In todays newspaper there is a story about a Swiss Revolut user loosing 30kCHF:
Schweizer Kunde verliert bei Revolut 30’000 Franken
Summarized, there have been multiple top-ups through the Visa card saved in the Revolut account of this user, each 5kCHF up to 30kCHF in short succession.
Next the funds have been converted to Dirham (currency of the UAE) and then sent on to an account in the name of «Anastasja Mihhailova».
This happend until the Revolut account was blocked.
Obviously the user complained about not having any decent contact possibilities other than the in-app chat to Revolut. Questions by the newspaper to Revolut have only vaguely been answered with the emphasis that great security precautions are in place. The user itself claims to be a cyber-security expert and rules out to be a victim of phishing or similar.
To me this sounds like many security precautions failed.
- Why did Visa and/or the issuer of this Visa card allow multiple 5kCHF cash transfers through in short succession? For all my cards this would be absolutely unusual behaviour.
- Same question to Revolut, why did they not stop the second top-up, latest the third? Same reason as under 1.
- Why did Revolut allow the fund transfer to another account just a very short time afterwards? Their AML precautions should have stopped this, definitely. All those points about following the trail of money, esp. if there are bigger sums involved, etc. didn’t seem to count here. Why should this Revolut user transfer such a large sum to an up till then unknown user?

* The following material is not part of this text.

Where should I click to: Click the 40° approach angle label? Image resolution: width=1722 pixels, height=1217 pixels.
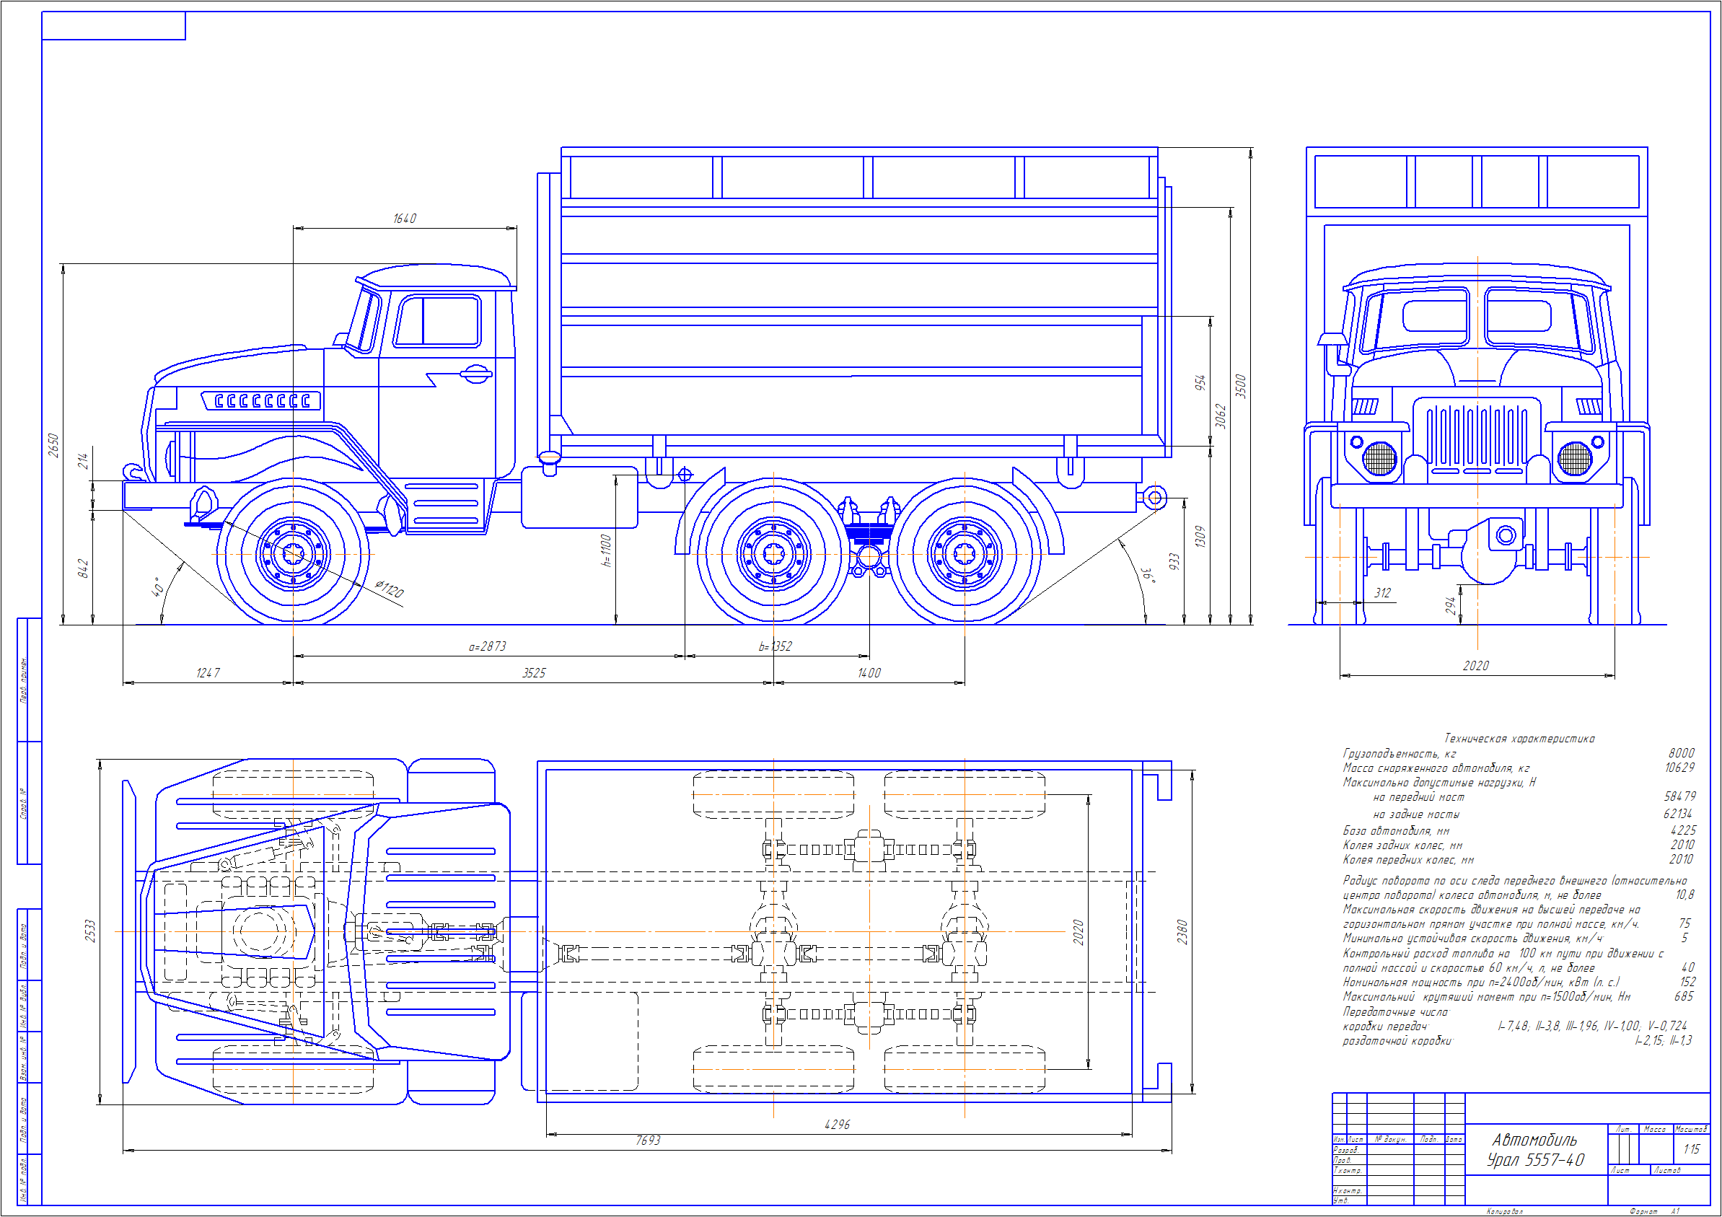click(158, 586)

Form the user perspective to protect against this beside strong passwords and the usual precautions to be taken while using any kind of IT devices?
I would never have a credit/debit card saved in the Revolut account for top-ups, use bank transfers. They are slower but for sure much more controlled than what happened here.
For the issuer/acquirer for our benefits, they should introduce 2FA (aka 3D-Secure) for all online transactions as soon as possible, no exceptions!
I know, security and comfort go in different directions, but if it’s about my money and I could opt in, I’d immediately do it.
On the other hand, if that user regularly transfers such large amounts of money, he’s a prime target of a cyber attack. If his mobile device is compromised, even 3DS would not help prevent this if the approval must be given on the same device as the fraud is executed.
@AndreasK: Is there any official statements from Revolut in response to this newspaper article with an explanation of what really happened?